This post was originally published by Servants of Grace on September 22, 2014 in their “Singleness, Marriage, and Parenting” series.
by Zach Kendrick
Have you ever heard someone say, “They just don’t make things the way they use to?” This statement is usually made about cars, houses, washing machines, and other equipment. This example also applies to marriage, since it seems today people don’t take marriage as seriously as they used to. At the root of marriage being attacked and redefined, in my view is people not taking the covenant of marriage seriously.
Recently, my wife’s grandfather passed away at the age of 83. He and my wife’s grandmother had been married for fifty-five years. Marriages lasting that long are almost unheard of today. It’s a miracle if they last ten to twenty years. My wife and I were blessed with opportunity to spend substantial with her grandmother during the time her grandfather was in the hospital before he passed away. As we talked with her she shared with us four lessons on marriage and how to make it last.
First, the key to a lasting marriage starts with the right perspective. My wife’s grandparent’s got married rather young according to today’s standards. My wife’s grandparents resolved early on that marriage is meant for a lifetime. You and I live in a culture that emphasizes instant gratification and convenience. If you don’t like a product you throw it away and buy another one. Most companies have a money back guarantee, so you can get your money back if you don’t like it. This is not how God designed marriage to operate. Genesis 2:24 states, “Therefore a man shall leave his father and his mother and hold fast to his wife, and they shall become one flesh.” My wife’s grandmother held to what the Bible teaches and stayed by her husband’s side until the day he died. There were days, she admitted, that he drove her crazy but she took her promise seriously and remained faithful to the end.
Second, she told us that, “sometimes you just need to be by yourself.” Being one flesh doesn’t mean spending every moment together. Every couple needs personal space. Sometimes, as my wife’s grandmother admitted, a married couple needs some time alone. Time alone allows you and I relax and enjoy our respective hobbies. My wife’s grandfather was a farmer. Her grandmother was a housewife. She spent her day cleaning the house and making sure the home was in order. She admitted to us that she loved being a housewife. This allowed her time alone to think and pray. You may not have time at work to think and pray, but everyone needs some time alone. I encourage you to find a hobby that allows you time alone to reset.

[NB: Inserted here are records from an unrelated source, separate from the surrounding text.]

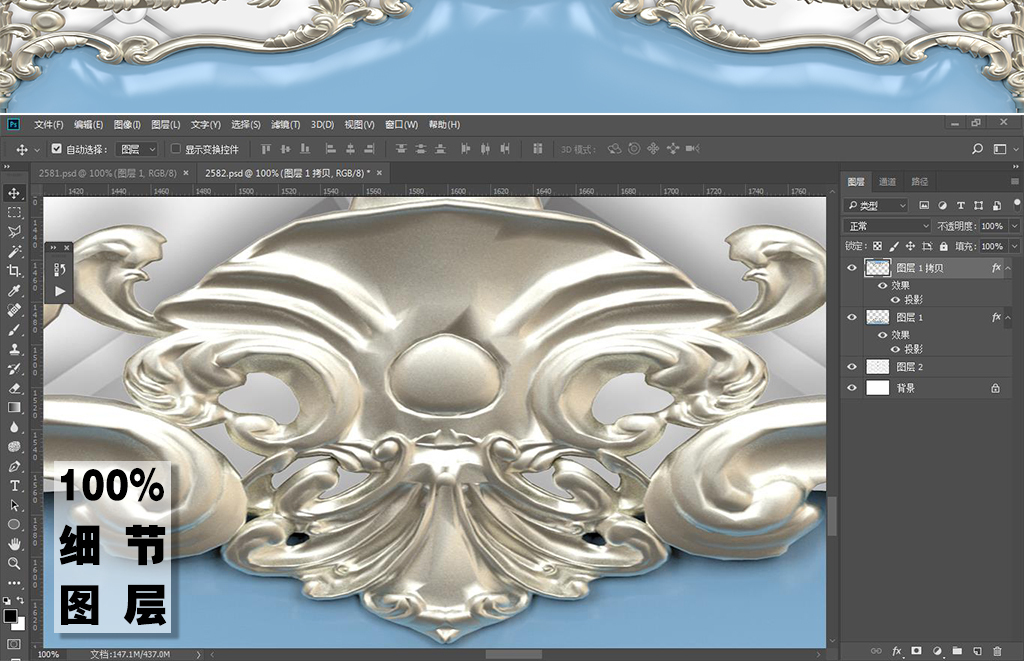Create a new layer group folder
This screenshot has width=1024, height=661.
tap(956, 651)
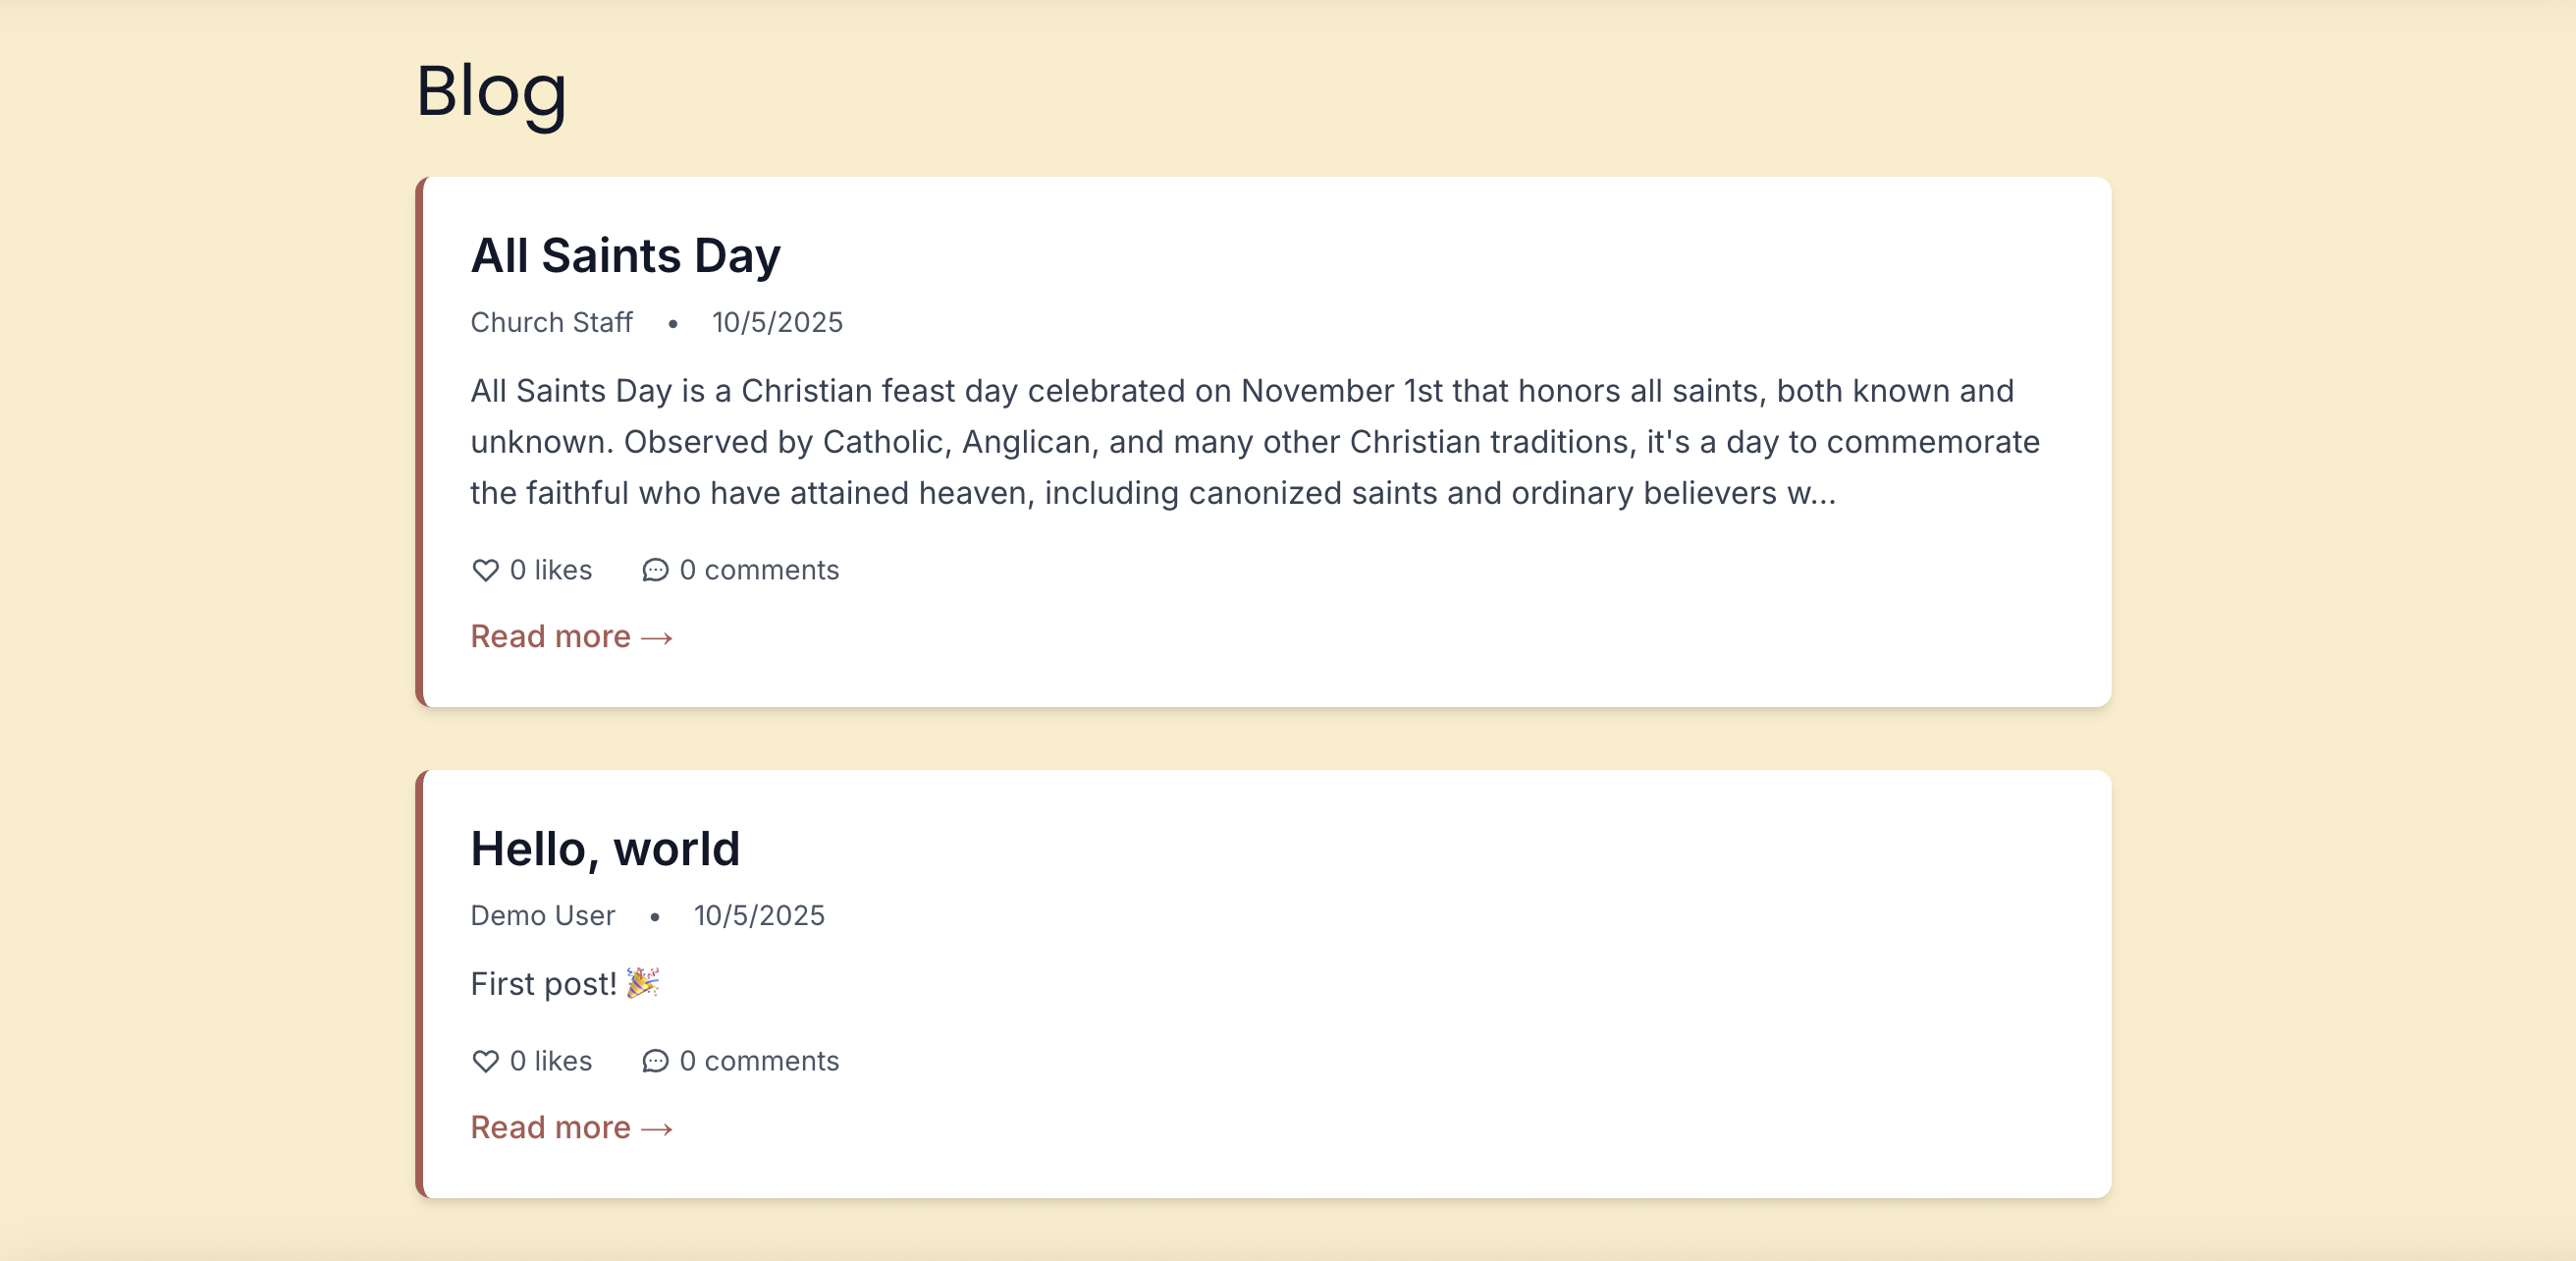Like the All Saints Day post heart icon
This screenshot has width=2576, height=1261.
[485, 570]
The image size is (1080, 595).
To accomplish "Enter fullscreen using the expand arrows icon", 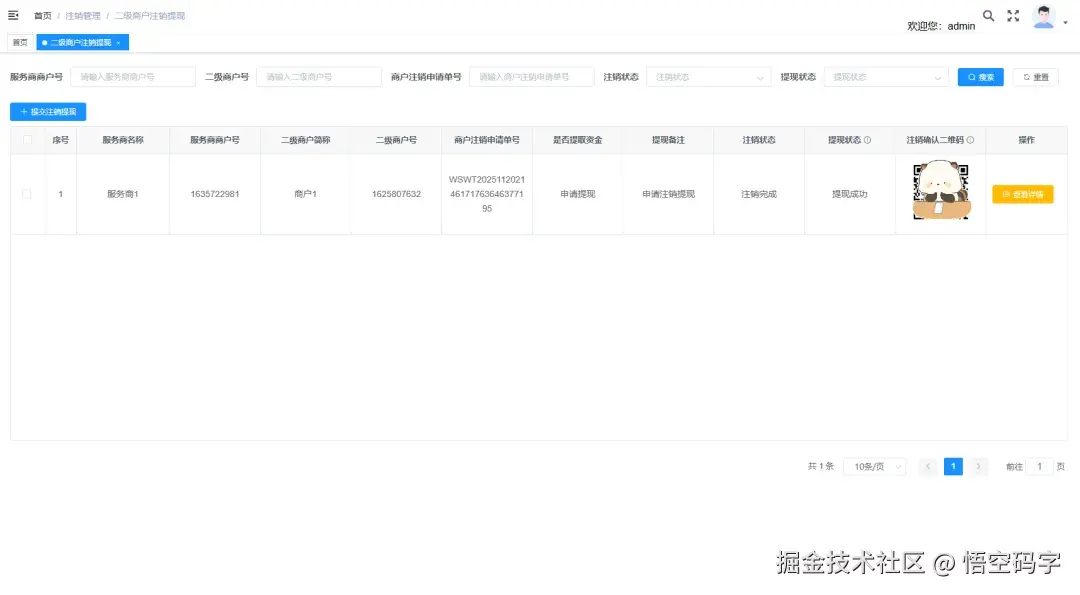I will 1013,15.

Third, she told us, “In marriage, if things go fifty percent your way, consider yourself blessed.” We are selfish creatures and we all want our own way. When I first heard this advice, my first thought was “not everything is worth fighting for.” Married couples will not always agree. There will be times when you do not get your way and times when you do. It’s not worth trying to force your way onto your spouse. Learning to work through issues in your marriage is crucial to having a healthy marriage. Paul says in Philippians 2:4, “Let each of you look not only to his own interests, but also to the interests of others.” When we seek to serve our spouse, we are seeking to love them like Christ.
Fourth, she reminded us “One day problems in marriage will seem small.” This statement is absolutely true! The problems you face in marriage right now will not always be a problem. Understanding and applying this truth will allow your marriage to have staying power. Many marriages allow trivial problems to drive them to divorce. Resolving to stay together and work through issues in our marriages instead of retreating from them will result in a stronger marriage. My wife’s grandmother admitted that through the years her marriage had its problems. After fifty-five years of marriage though she told my wife and I that none of that mattered, as they loved one another. Here’s the key for our marriages: Focus on the big picture. Don’t allow small problems to drive a wedge between you and your spouse. In other words, don’t make the problem bigger than it needs to be. Communicate with one another and work on your issues head on with God’s help and if needed the help of your local church.
Learn from those who’ve been married a long time
There is much to be learned from those who’ve been married for a long time like my wife’s grandparents. They have the battle scars of life, which testify that they made it through difficulty. If you are single, I encourage you to seek out a godly man or woman who has been married for at least twenty-five years and ask them questions about marriage. If you are engaged, seek out a godly couple that has been married for at least twenty-five years and ask them questions about marriage. There is wisdom is listening to those who have made it through the fire. If you are married and are contemplating divorce I encourage you to seek the counsel of a godly counselor. Do not give up and remember, the problems you face today will one day seem small.
This post is dedicated in honor of my wife’s grandmother, Maxine Jones. Thank you for the godly example of a faithful marriage. May Courtney and I heed the advice you have given us with your life!